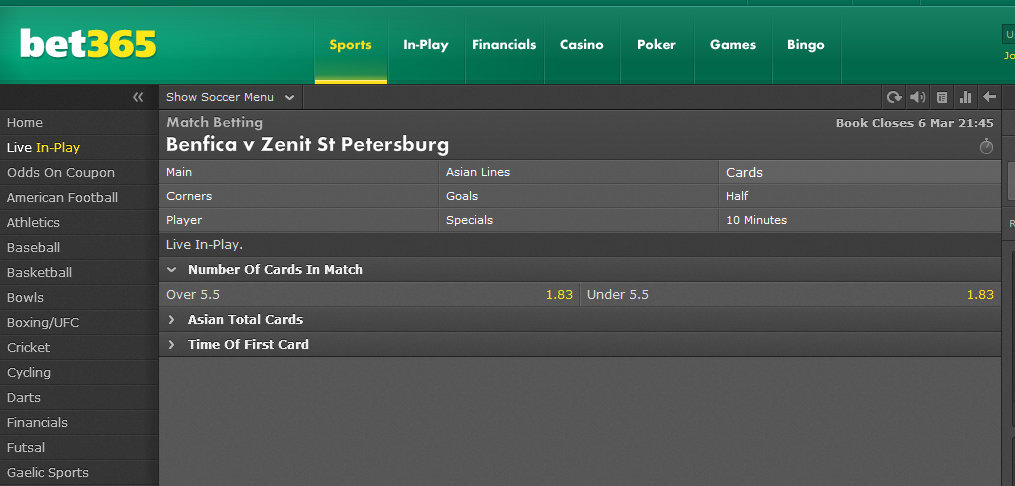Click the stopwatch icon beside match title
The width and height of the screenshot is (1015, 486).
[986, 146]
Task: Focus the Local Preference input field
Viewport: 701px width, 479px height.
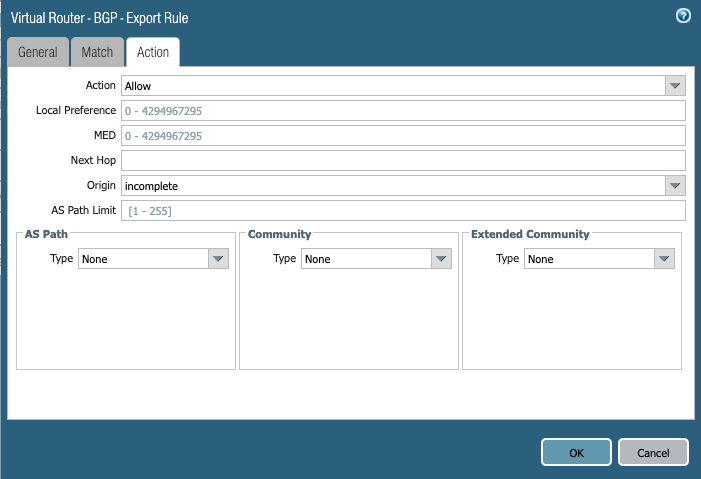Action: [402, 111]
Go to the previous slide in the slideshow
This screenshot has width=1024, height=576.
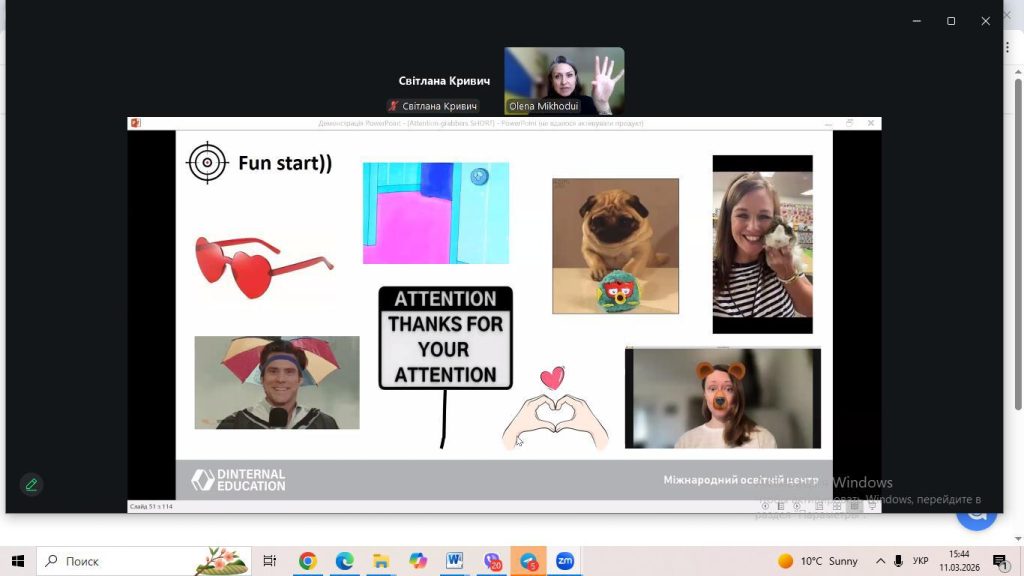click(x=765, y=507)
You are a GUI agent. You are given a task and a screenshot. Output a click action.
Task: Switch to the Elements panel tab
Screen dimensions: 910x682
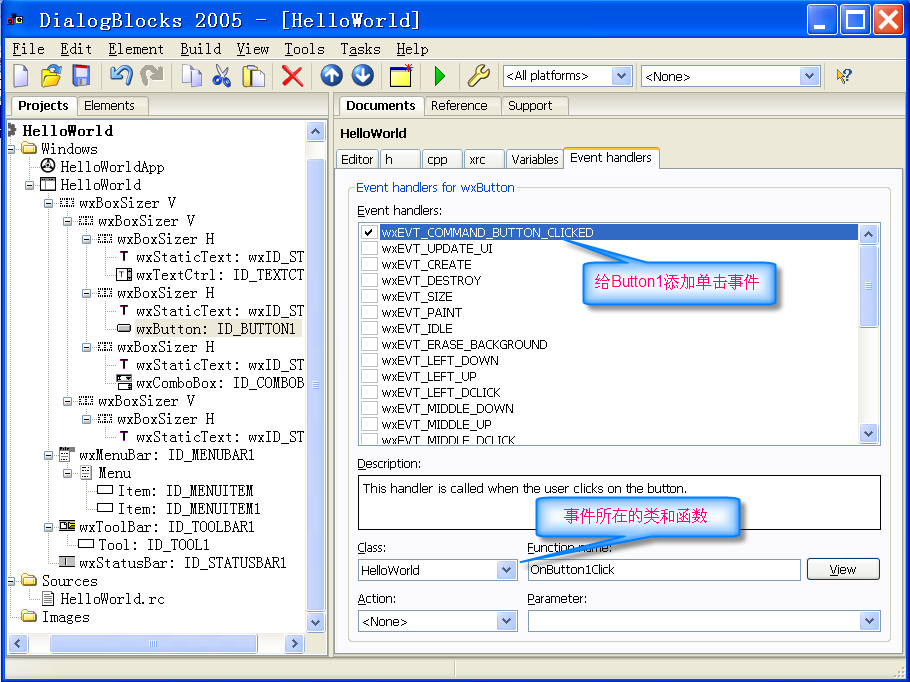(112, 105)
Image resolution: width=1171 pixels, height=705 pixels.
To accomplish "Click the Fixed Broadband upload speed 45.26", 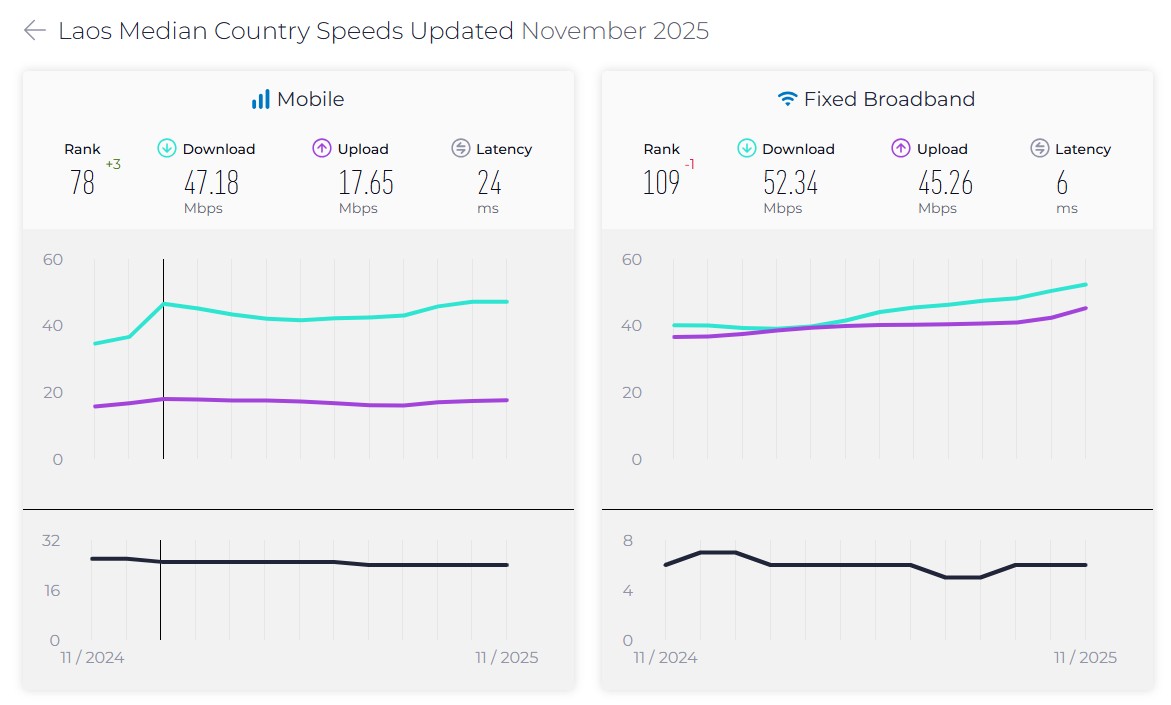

§

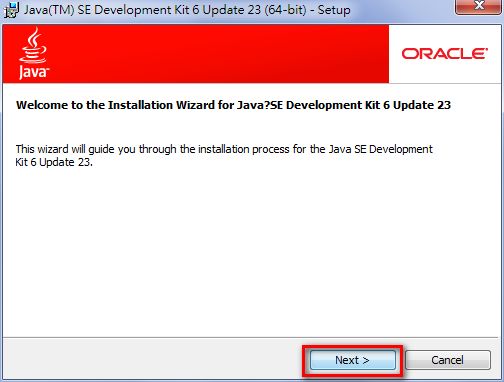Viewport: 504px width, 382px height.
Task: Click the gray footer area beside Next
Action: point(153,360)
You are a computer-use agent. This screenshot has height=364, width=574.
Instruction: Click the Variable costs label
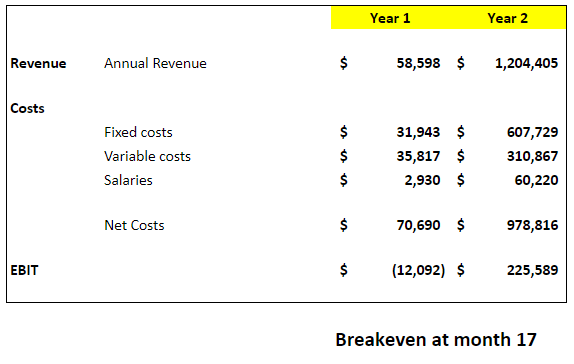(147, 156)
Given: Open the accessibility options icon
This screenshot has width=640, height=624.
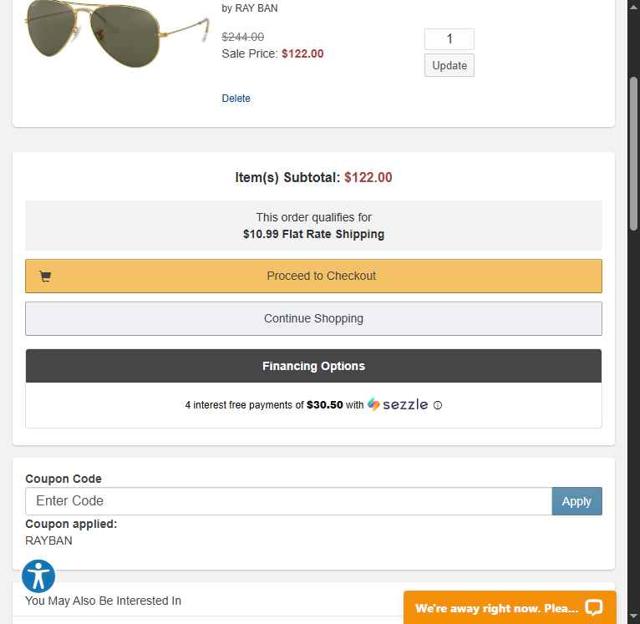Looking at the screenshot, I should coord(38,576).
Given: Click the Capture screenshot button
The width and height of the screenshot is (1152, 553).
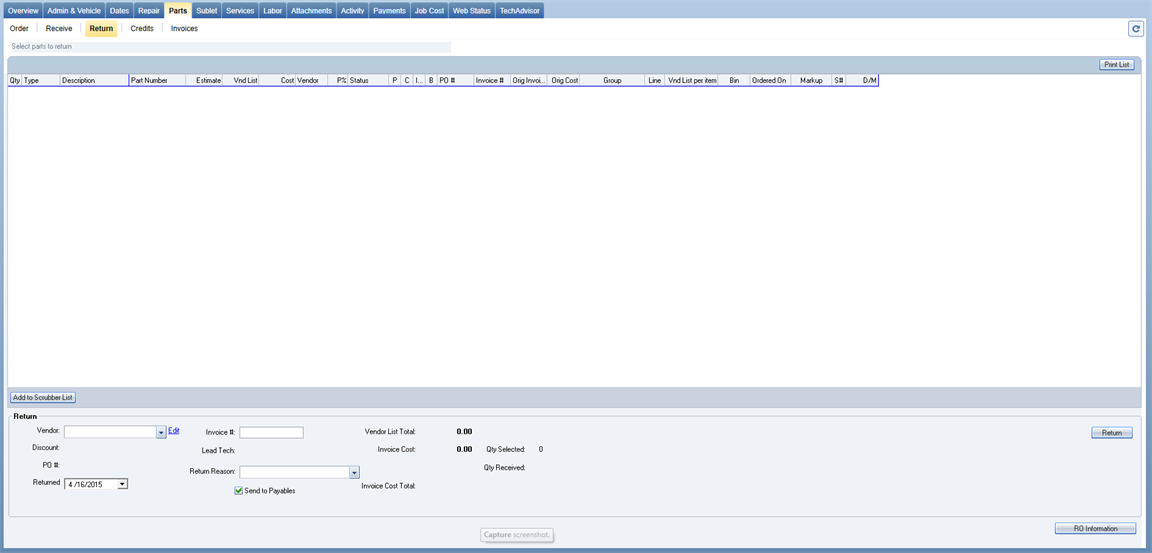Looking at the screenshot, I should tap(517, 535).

§

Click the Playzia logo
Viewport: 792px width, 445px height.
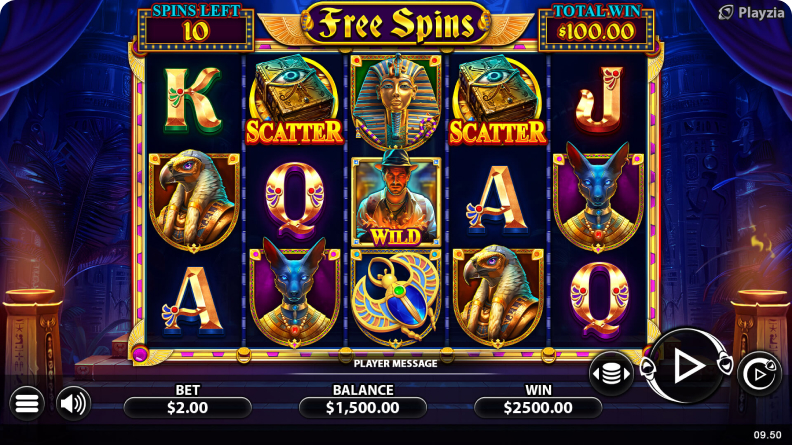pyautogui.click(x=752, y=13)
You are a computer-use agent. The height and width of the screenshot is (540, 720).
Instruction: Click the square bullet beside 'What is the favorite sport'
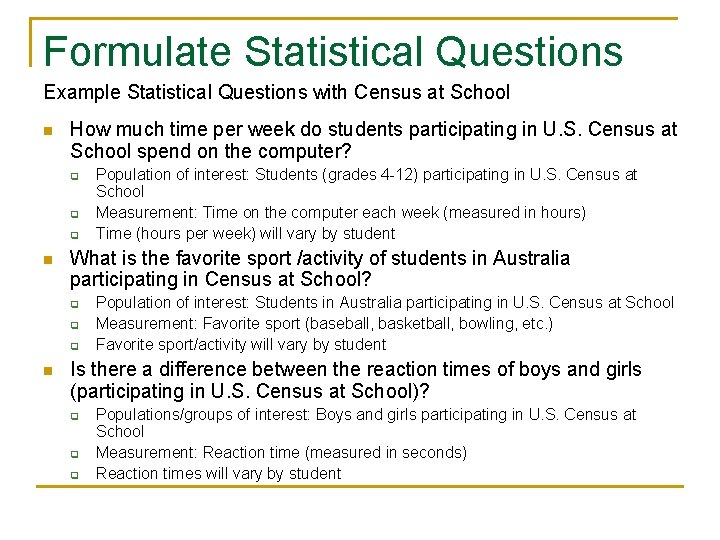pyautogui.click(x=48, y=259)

§

**The task**
Lines of the listing above that include the string "computer" should each be copied.

**Task solution**
You are a computer-use agent. This screenshot has height=364, width=574.
You are a computer-use agent. The height and width of the screenshot is (540, 720).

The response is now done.